Reach means that when a new fan gets home, they can easily find you online, and in more than one place. This is related to awareness, but is worth its own mention because you don’t know what a person’s favorite way of interacting with the outside world is. Some people like personal websites, some like YouTube, others like social media like Facebook, Tumblr, Twitter, or Instagram. Your job is to make it easy for them to find and interact with all things related to you. Be in as many places as possible so that they can find you the way they want to. If they get home and see nothing in a Google search, or its on a site they don’t like or understand, you will end up fading away in their minds.

And finally, Consistency means that the person people see at the track, online, in commercials, interviews, or out on the town is the real you. What they see must be interesting to them and reinforce what they saw at the track. Don’t lie about who you are. It is so much easier to take aspects of your own personality and just turn them up a bit, then it is to make them up. And nothing turns fans against you faster than lying to them. If you get caught doing things in your daily life that are in contrast to your persona as a racer, people get pissed. The glaring exception to this is the villain persona.
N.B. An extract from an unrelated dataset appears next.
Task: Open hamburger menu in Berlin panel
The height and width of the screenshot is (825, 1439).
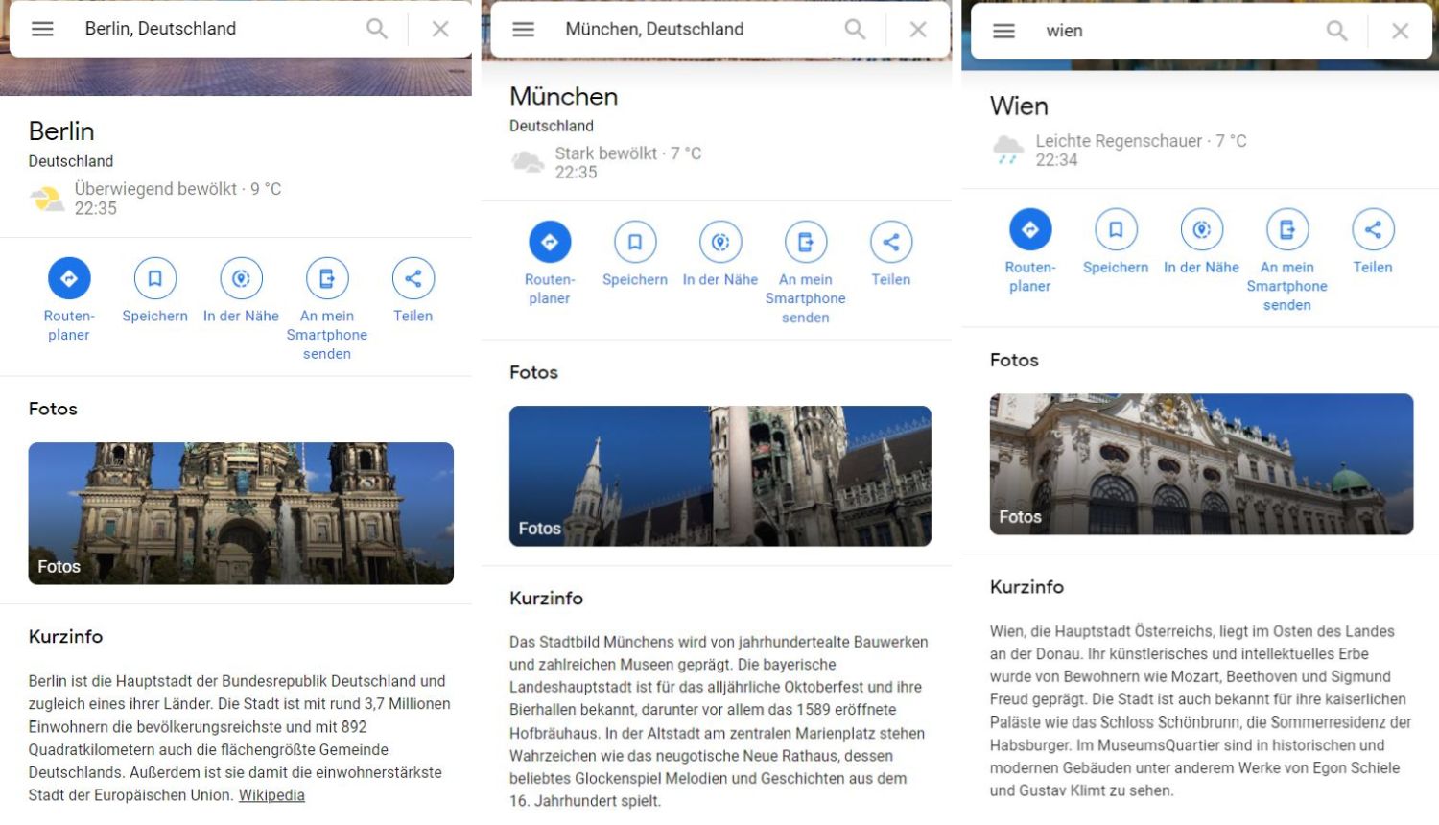Action: tap(42, 29)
A racer with a “good person” persona getting caught doing something mean is a scandal. A villain doing something nice is a happy headline. Your persona is important to your racing career and I will talk more about it another time.

Work With What You Have

Jeff Gordon standing out!

Jeff Gordon standing out! (courtesy of nascar.com)

It’s not enough to just stand out in a field of forty other drivers, potential fans also need something to connect with beyond their initial interest in you, and it should be something that speaks to them on a personal level. If you can gain an audience because you’re a good looking man or woman, do it. Accidents of birth are nothing to be ashamed of. If you are the only Hispanic racer in the series, wear it proudly. Gay, Trans, tall, athletic, tough, artistic, autistic, use whatever you have that is authentic to you, but can also position you a little differently than other drivers. All of these things can gain you an audience and support. I am not saying you have to use these things, nor am I saying they are the only way to get attention. These can be deeply personal decisions. The fact is that you can use them for your career and there is no reason you shouldn’t.

What About The Haters?

Hate if you want but, she gets paid to race every weekend. Do you?
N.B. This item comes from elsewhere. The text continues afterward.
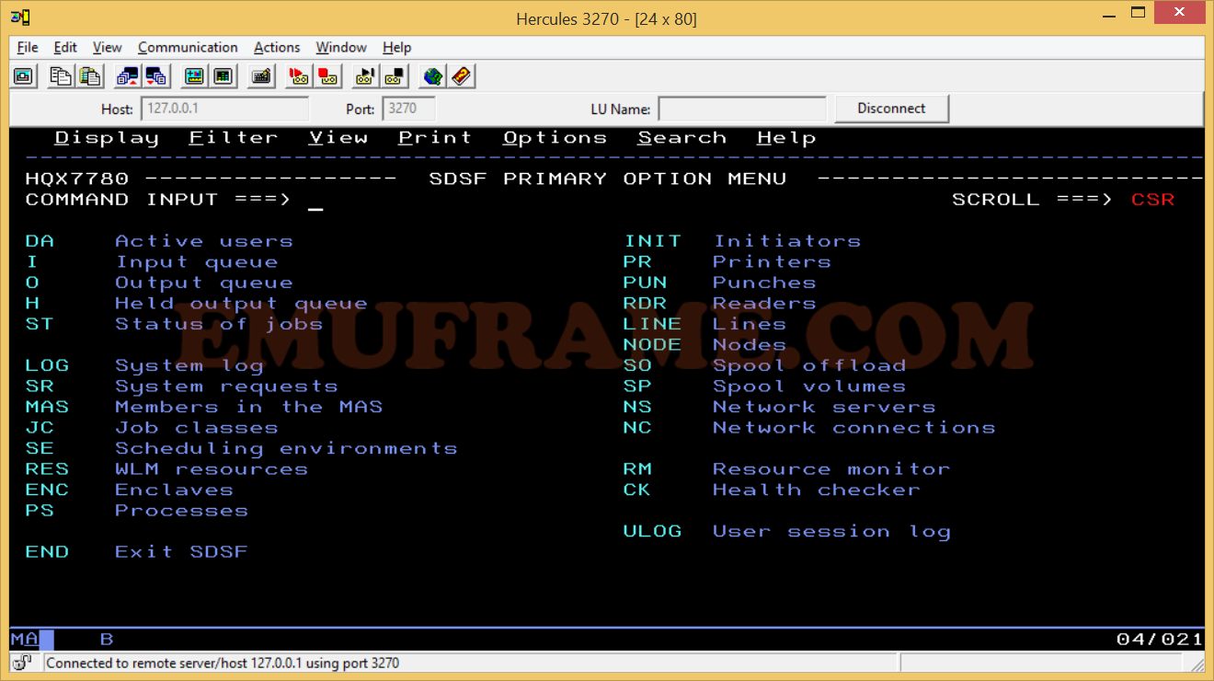Click the Disconnect button
1214x681 pixels.
(890, 108)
Hate her if you want but, she gets paid to race every weekend. Do you? (courtesy of nascar.com)

Guess what? Every great racer in history was hated by a large group of people. Often by more people than they had as fans. Haters build your name by polarizing your fans and helping create new ones. They talk about you, write about you, and watch you do your thing, and your sponsors want them too. Think of Earnhardt, Waltrip, Senna, Schumacher, Unser Jr, Tracy, Kyle Busch; they all have a huge number of haters. Even the nice guys like Edwards, Hinchcliffe, or Vettel have haters, and it builds their name. Embrace the haters, but understand that you don’t have to address them either. You don’t have to read their internet comments, you can ignore the boos, and remember that trolls feed off of engagement. Instead, let them stew in the background, listen to the cheers, talk to your fans, and choose to feed them instead. Your fans become more loyal when they hear someone saying bad things about you, especially when they just shook your hand and have your autograph on their hat.

This seems like a lot for one day so I’ll stop for now. The next article will expand on what I’ve covered here.

Remember to have fun out there and thanks for reading.